Identified distinct 'Subject Heads' (ratio > 10 subject/relation DLA) that extract attributes regardless of the relation prompt
Identified distinct 'Relation Heads' (ratio > 10 relation/subject DLA) that extract relation targets regardless of the subject
Demonstrated that 'Mixed Heads' act as the sum of both subject and relation extractions, attending to both positions simultaneously

Breakthrough Assessment

7/10

Provides a significant advance in mechanistic understanding of factual recall by decomposing it into additive components, though limited to a small dataset and specific model (Pythia-2.8b).

⚙️ Technical Details

Problem Definition

Setting: Factual recall in autoregressive transformer models

Inputs: Prompts of form 'Fact: [Subject s] [Relation r]'

Outputs: The correct attribute [a] (e.g., 'Italy') as the next token

Pipeline Flow

Subject Enrichment (MLPs)
Mechanism 1: Subject Heads (Extract S)
Mechanism 2: Relation Heads (Extract R)
Mechanism 3: Mixed Heads (Extract S and R)
Mechanism 4: MLPs (Boost R)
Constructive Interference (Summation)

System Modules

Subject Enrichment

Enrich internal representations of subjects with known facts in early MLP layers

Model or implementation: MLP Layers (early)

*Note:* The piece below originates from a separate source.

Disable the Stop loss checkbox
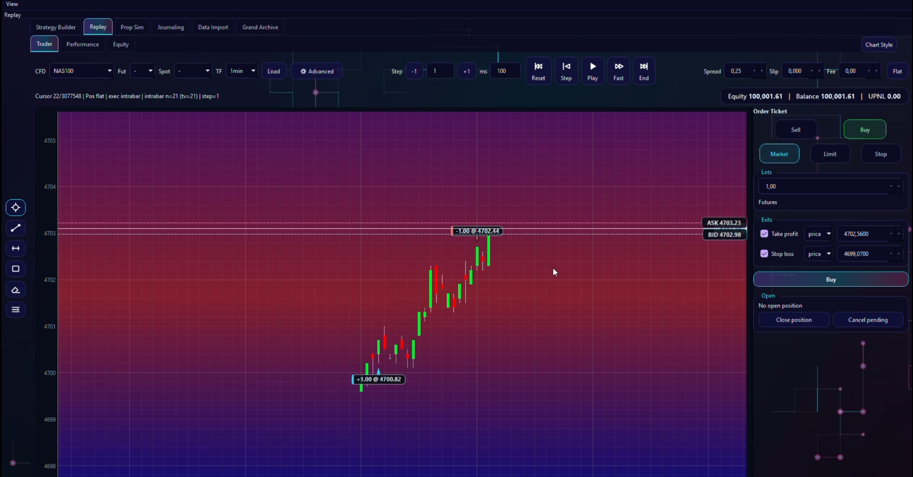This screenshot has height=477, width=913. pos(764,254)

Subject Heads (Extraction)

Attend to SUBJECT and extract attributes relevant to the subject (Set S)

Model or implementation: Attention Heads

Relation Heads (Extraction)

Attend to RELATION and extract attributes relevant to the relation type (Set R)

Model or implementation: Attention Heads

Mixed Heads (Extraction)

Attend to both SUBJECT and RELATION, performing both extraction tasks simultaneously

Model or implementation: Attention Heads

Output MLPs (Extraction)

Boost many attributes in the relation set R (similar to Relation Heads)

Model or implementation: MLP Layers (late)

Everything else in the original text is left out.